Modeling NFT Prices with Smoothed Isotonic Regression

Published in

The BRR

11 min readMay 6, 2022

A peek under the hood of BeyondRarity’s 2.0’s Pricing Analysis Engine

Before diving straight into the charts, we‘re going to establish a few key points to make sure you get the full value out of this inside look:
1. The info used as the basis for scoring (spoiler alert: metadata).
2. How ranking is established using that metadata.
3. How price is correlated and projected on to that ranking.

As of this writing, May 2022, typical daily NFT volume traded exceeds $200M USD, with over 100,000 NFTs transacted. Within this large and growing market, a capitalization of more than $19 billion, exist thousands of collections.

Have you ever sat staring at a large NFT collection, overwhelmed with abundance of images and metadata?

Perhaps you were debating on which item to purchase or struggling with pricing an item you wished to sell. With BeyondRarity, we aim to assist you with these decisions with collection-wide price modeling and recognition of below-market-value items.

Collections and Metadata

NFTs may represent all sorts of different digital media, including images, videos, songs, certificates, and more. For the purposes of ranking and rarity, we are typically only concerned with generative NFT collections whose individual metadata differ across items in the collection.

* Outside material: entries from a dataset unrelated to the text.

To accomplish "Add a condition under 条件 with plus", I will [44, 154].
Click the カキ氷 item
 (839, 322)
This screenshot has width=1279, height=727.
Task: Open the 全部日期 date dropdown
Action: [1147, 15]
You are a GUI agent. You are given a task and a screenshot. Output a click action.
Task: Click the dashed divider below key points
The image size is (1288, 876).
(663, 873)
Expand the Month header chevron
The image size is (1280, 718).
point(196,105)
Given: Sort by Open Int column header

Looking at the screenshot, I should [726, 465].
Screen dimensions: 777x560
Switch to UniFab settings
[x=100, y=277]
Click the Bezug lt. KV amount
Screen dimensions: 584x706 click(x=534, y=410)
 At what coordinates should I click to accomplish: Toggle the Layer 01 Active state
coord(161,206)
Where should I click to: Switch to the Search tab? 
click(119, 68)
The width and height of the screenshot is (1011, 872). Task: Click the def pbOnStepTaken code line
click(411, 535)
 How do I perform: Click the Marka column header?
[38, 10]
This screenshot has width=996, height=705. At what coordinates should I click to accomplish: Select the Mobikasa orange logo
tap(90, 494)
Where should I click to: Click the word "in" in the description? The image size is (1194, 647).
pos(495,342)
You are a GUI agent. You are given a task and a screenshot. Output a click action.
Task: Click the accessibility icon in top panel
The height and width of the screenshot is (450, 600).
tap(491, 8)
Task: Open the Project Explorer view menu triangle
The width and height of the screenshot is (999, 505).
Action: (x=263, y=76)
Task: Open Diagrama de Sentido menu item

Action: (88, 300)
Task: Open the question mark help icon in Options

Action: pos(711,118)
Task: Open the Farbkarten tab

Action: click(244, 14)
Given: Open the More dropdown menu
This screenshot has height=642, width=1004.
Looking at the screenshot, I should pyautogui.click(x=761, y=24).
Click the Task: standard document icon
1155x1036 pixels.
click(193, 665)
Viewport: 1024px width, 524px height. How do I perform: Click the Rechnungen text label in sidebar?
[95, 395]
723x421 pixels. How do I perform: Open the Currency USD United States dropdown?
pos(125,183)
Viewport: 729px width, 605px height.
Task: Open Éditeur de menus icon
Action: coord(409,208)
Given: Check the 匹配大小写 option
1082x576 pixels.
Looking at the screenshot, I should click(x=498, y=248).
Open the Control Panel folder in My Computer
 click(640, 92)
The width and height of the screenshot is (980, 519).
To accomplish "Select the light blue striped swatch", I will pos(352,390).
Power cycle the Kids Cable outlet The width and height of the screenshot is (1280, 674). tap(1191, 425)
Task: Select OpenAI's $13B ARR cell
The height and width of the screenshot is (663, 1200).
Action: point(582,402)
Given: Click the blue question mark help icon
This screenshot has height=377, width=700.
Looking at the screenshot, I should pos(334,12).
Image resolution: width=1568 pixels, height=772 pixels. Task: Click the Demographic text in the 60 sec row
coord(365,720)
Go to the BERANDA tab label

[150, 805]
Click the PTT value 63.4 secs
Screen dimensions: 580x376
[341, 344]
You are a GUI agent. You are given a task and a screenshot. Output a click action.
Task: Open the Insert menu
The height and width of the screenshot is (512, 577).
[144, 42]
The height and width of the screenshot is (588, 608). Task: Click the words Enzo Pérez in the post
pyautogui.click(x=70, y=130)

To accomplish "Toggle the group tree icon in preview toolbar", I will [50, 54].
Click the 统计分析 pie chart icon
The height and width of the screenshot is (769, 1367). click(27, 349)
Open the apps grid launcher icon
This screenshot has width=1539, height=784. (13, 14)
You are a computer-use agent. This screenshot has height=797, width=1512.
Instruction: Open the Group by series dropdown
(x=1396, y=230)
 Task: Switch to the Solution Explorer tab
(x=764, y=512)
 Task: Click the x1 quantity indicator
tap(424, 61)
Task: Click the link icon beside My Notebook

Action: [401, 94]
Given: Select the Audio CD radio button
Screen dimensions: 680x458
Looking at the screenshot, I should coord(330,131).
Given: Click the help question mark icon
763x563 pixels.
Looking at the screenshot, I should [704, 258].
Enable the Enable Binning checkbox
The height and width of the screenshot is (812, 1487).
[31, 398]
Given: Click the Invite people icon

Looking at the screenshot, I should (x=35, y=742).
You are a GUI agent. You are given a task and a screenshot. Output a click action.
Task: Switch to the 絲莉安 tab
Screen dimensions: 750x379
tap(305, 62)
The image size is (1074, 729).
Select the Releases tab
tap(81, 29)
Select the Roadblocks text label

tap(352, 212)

This is how a generative NFT collection is produced:

One starts with a variety of image layers and/or components.
Then, an image-generation software (such as the one described in Wall Street Dads’ Intelligent Design — A Technological Breakthrough In NFT Creation) will randomly choose combinations of layers and components to combine into a single image.
This is repeated thousands of times to generate thousands of random, unique images (check out A Match Made in the Metaverse).

NFTs allow for representation of not just the images alone, but also carry with them associated metadata. This metadata will be populated with information describing the layers and components that exist in the image.

For example, an image of an ape may have metadata describing the fur color, the type of clothes worn, the facial expression, etc. These different metadata are commonly referred to as “traits,” e.g. fur color trait, background color trait, etc.

Price differences within NFT collections

Traits and their values are determined by the NFT creator. For a generative collection, rather than a purely random combination of traits, creators typically target for certain traits to have a varying frequency of occurrence in the collection.

For example, perhaps an ape with gold fur is targeted to occur in only 5% of NFTs in the collection, while brown fur is targeted to occur in 50% of NFTs in the collection. In this example, gold fur is a rarer trait value compared to brown fur.

In the marketplace, NFTs with rarer and more unique trait values trade at a premium over NFTs with common and less unique trait values. However, as we’ll see below, some traits may carry more significance that others, and project communities may consider particular trait value combinations more valuable.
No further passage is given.